> _The problem_
Please gather every line of the records below that contains the string "height", matching case exactly, and copy each of those lines in full.

> _Data shown_
------------------------
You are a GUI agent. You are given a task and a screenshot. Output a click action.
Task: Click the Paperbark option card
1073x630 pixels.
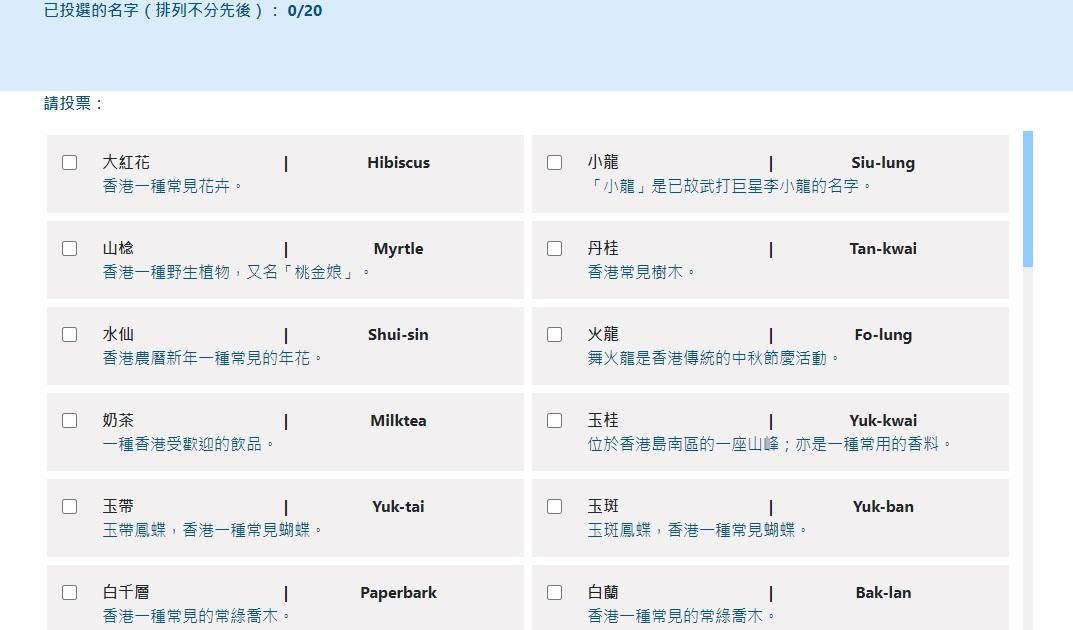283,600
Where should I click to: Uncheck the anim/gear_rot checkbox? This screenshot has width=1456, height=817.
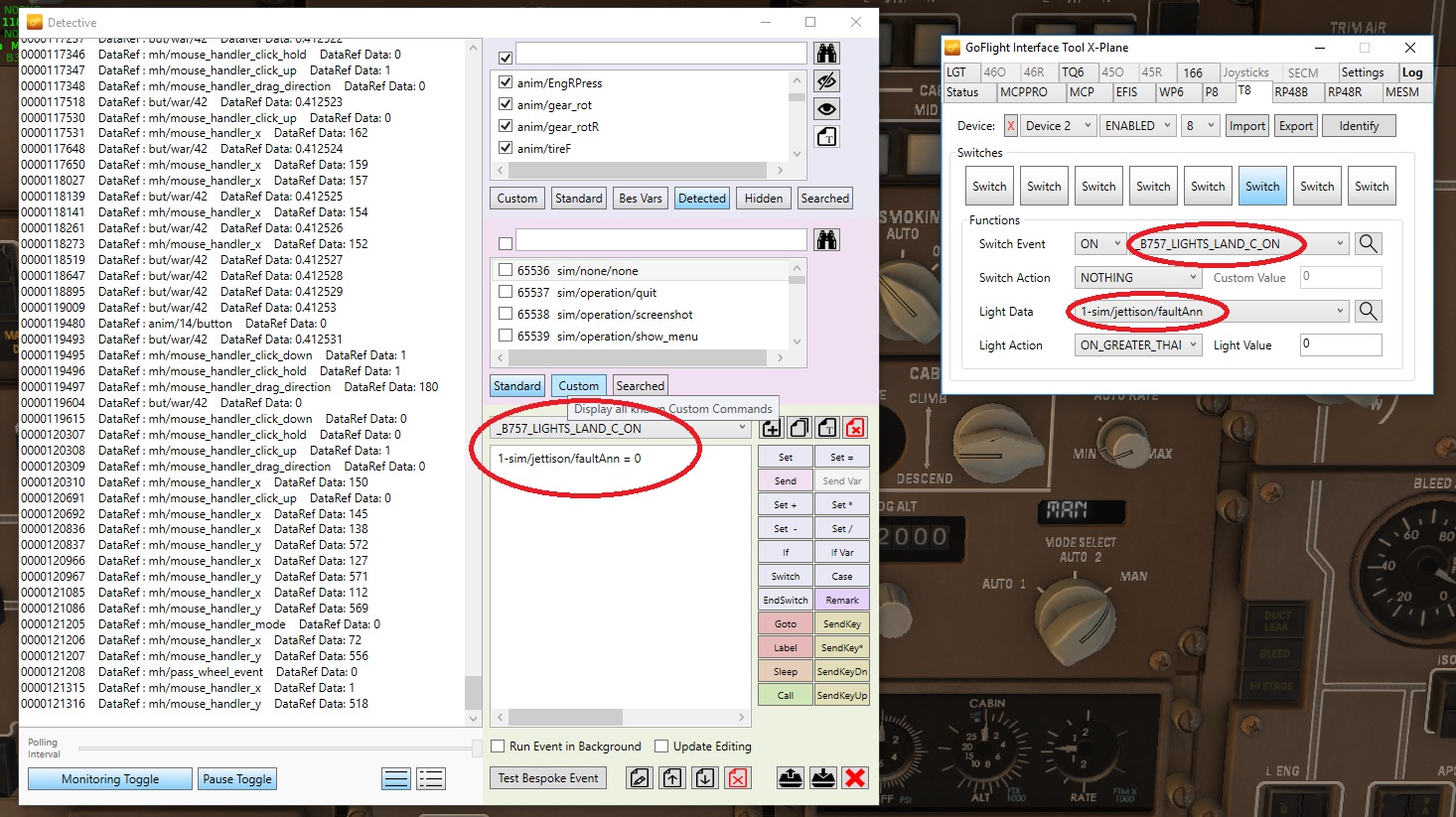coord(506,104)
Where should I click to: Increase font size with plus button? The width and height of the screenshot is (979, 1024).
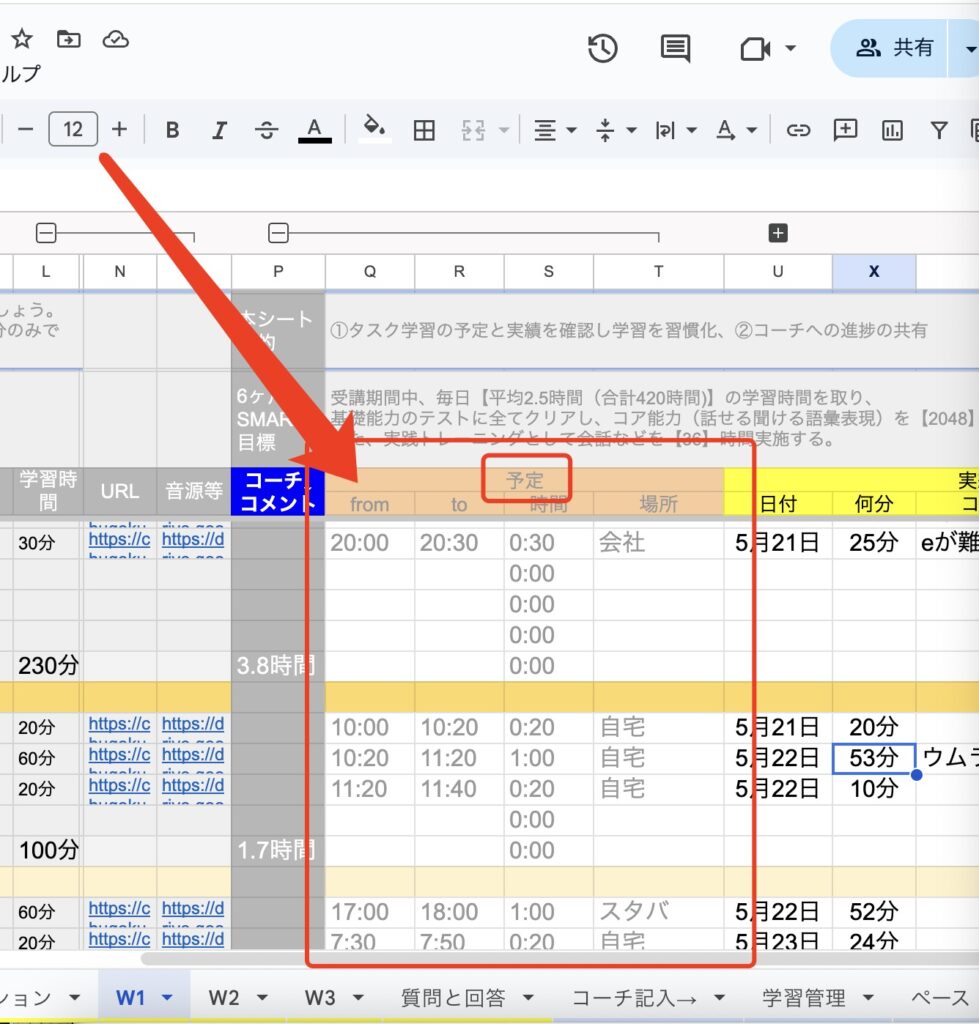coord(120,129)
------------------------
> _The answer_
Where should I click to: Uncheck the anim/gear_rot checkbox? This screenshot has width=1456, height=817.
Where should I click to: Increase font size with plus button? The width and height of the screenshot is (979, 1024).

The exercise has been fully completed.